Task description >> Your task is to restate word for word the lines of the listing below that start at the one containing "Gigaom (496, 945)" and run to the end; please add nothing.

Records to use >>
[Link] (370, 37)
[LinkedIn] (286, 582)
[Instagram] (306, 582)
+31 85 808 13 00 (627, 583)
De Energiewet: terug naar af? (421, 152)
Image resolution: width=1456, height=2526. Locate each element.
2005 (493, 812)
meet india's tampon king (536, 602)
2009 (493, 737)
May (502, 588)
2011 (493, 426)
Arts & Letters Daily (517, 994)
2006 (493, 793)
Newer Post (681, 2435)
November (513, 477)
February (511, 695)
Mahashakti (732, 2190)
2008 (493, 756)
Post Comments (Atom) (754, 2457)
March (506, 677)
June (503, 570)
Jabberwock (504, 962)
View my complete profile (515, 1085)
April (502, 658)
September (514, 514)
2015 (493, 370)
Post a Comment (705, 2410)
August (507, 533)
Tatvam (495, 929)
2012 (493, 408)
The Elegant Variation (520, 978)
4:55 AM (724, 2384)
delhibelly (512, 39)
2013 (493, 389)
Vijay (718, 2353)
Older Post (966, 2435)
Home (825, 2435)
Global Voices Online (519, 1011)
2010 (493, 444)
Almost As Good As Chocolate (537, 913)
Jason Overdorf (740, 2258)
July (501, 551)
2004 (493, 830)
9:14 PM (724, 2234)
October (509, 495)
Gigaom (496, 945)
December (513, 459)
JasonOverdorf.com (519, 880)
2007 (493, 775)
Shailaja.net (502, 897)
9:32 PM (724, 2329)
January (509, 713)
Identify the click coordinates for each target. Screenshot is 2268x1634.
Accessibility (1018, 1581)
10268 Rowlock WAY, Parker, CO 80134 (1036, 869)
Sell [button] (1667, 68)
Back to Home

Exercise solution >>
Gigaom (496, 945)
December (513, 459)
JasonOverdorf.com (519, 880)
2007 (493, 775)
Shailaja.net (502, 897)
9:32 PM (724, 2329)
January (509, 713)
Identify the click coordinates for each target. Screenshot is 2268x1634.
Accessibility (1018, 1581)
10268 Rowlock WAY, Parker, CO 80134 (1036, 869)
Sell [button] (1667, 68)
Back to Home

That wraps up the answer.